Lawyers rarely go hungry and they may be about to feast on a billion dollar lawsuit relating to the airlines’ air cargo cartel, writes Roger Hailey, Air Cargo News Editor.

German rail and logistics giant Deutsche Bahn (DB) made a great media fanfare of its minimum $2.2bn claim in the US and German courts for damages relating to the fixing of security and fuel surcharges between 1999 and 2006.

That a cartel existed is not in doubt, given the airlines coughed up and were fined by various jurisdictions. Some executives also served time in jail.

The German operator’s logistics arm, DB Schenker, is now seeking damages and interest on what it overpaid in freight costs due to the cartel.
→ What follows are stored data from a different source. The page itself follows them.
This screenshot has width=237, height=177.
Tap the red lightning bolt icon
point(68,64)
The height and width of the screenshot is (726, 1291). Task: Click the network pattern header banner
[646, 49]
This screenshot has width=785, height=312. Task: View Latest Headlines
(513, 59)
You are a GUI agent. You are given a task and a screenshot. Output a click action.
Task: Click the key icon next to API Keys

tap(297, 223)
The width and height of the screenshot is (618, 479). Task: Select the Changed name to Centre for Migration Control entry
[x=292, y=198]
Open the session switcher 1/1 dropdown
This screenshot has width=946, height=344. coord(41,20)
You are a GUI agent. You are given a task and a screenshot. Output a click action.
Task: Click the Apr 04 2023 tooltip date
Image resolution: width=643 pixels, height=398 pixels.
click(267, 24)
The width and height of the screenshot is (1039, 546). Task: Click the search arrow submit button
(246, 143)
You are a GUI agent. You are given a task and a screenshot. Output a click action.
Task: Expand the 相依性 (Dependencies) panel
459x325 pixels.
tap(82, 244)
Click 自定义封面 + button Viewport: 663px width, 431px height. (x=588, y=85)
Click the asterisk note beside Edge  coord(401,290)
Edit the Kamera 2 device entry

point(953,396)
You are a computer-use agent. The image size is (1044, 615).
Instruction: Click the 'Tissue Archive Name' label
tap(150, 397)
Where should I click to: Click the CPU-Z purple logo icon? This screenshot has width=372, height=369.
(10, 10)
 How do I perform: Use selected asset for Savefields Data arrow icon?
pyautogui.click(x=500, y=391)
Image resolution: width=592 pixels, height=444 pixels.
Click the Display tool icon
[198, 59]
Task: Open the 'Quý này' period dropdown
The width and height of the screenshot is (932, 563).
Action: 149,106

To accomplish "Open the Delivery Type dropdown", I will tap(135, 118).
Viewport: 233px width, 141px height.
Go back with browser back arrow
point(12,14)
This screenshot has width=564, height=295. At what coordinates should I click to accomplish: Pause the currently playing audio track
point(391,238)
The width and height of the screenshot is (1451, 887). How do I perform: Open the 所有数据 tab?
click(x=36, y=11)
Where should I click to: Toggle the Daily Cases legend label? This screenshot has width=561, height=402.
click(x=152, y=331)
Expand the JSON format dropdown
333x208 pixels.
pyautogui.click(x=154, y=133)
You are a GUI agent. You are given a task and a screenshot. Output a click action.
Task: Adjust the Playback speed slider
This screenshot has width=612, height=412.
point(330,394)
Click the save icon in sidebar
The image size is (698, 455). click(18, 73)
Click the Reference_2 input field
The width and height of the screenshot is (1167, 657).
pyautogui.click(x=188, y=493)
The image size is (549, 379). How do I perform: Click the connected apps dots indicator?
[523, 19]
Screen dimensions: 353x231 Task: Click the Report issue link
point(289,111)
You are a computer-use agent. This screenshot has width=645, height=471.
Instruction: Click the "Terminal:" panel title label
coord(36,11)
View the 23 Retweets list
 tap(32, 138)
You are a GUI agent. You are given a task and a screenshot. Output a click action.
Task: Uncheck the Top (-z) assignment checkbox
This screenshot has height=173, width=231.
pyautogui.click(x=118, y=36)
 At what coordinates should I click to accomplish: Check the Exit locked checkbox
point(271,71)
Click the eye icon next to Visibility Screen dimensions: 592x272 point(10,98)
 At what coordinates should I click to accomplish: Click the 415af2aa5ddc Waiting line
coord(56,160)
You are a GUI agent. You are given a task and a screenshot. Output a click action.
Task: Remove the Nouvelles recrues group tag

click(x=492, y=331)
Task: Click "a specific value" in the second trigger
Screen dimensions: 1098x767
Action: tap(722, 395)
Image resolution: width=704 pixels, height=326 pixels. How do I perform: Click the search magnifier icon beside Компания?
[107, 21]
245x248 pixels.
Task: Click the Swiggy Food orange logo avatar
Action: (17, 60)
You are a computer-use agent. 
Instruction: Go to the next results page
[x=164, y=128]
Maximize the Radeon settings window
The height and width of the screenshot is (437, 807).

Whether other forwarders will join in, remains uncertain, and indeed some of them face a similar problem with their own cartel, although small beer com-pared with the airlines’. DB’s in-house anti-trust lawyer, Chris Rother, says that it is the refusal of the airlines to engage in talks on the ‘good faith’ settlement proposal from Schenker that has triggered the lawsuits.

Shippers have questioned whether the logistics com-pany suffered any major financial loss, as in most cases the end customer paid the surcharges.

But global shippers are unlikely to go to the courts, as washing one’s dirty linen in public is frowned upon.

DB Schenker’s action also acts as a deterrent, warning all those in the supply chain that honesty, trust and integrity should be at the forefront of all commercial relationships. Any court action will be lengthy and expensive.

There is also the risk that airlines - facing settlements in the hundreds of millions of dollars - will be less inclined to invest in their cargo divisions.

If so, that is the penalty we will all have to pay.